▼▼▼

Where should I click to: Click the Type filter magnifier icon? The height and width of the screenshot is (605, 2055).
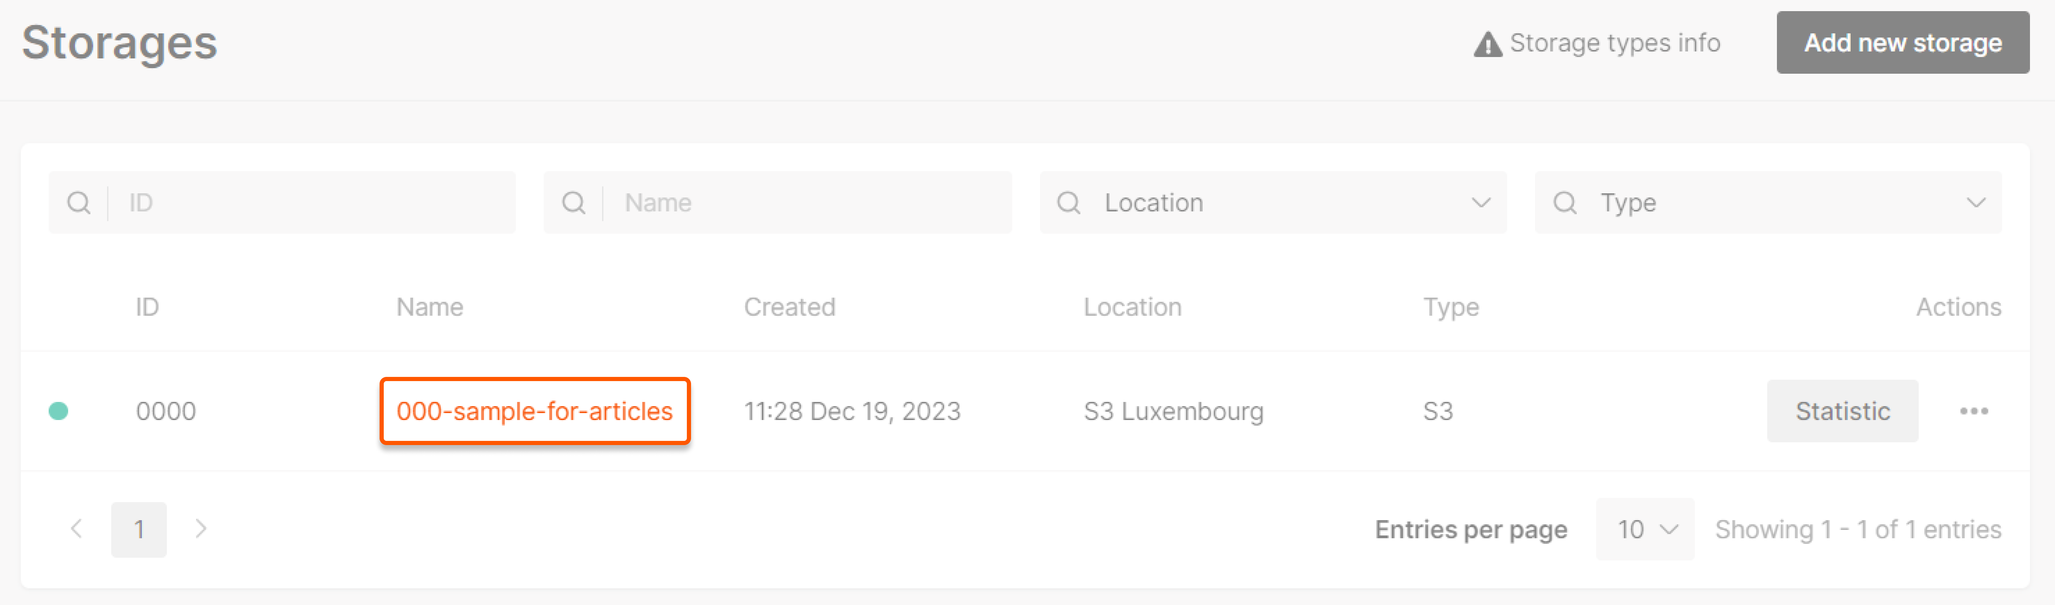(x=1564, y=203)
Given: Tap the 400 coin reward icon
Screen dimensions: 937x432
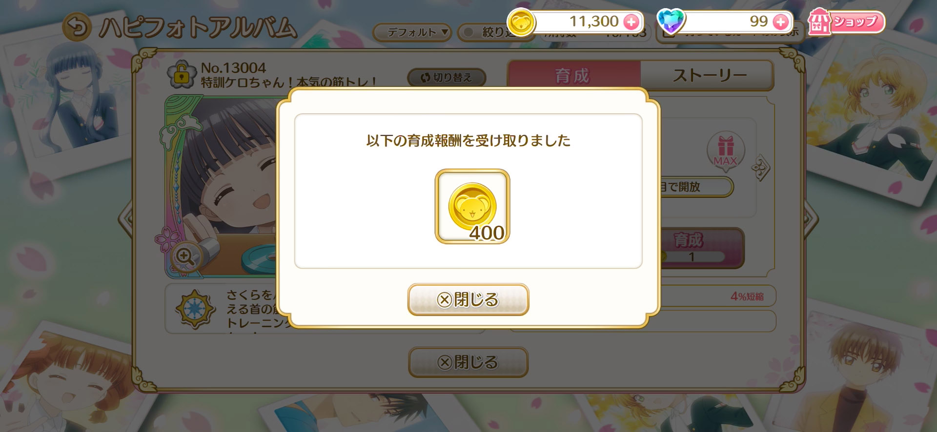Looking at the screenshot, I should pyautogui.click(x=472, y=206).

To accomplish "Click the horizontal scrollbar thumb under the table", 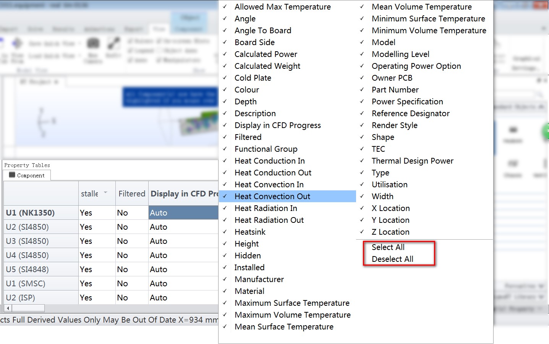I will 28,308.
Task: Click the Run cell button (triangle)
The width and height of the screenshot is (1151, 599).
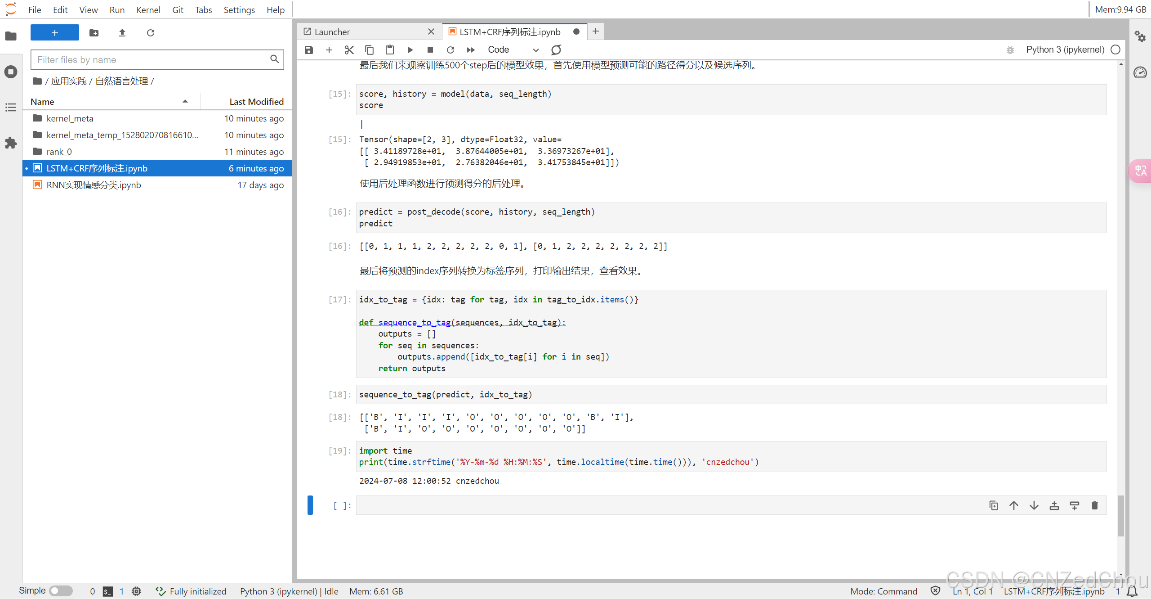Action: [x=410, y=50]
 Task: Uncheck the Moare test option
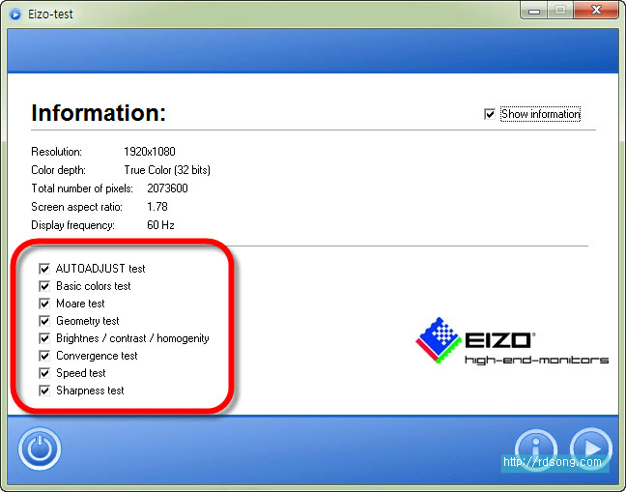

▲▲▲

**What you need to do**
Provide every line from the material that contains the word "Task".

**Response area**
Task: Click the Run cell button (triangle)
 Task: Uncheck the Moare test option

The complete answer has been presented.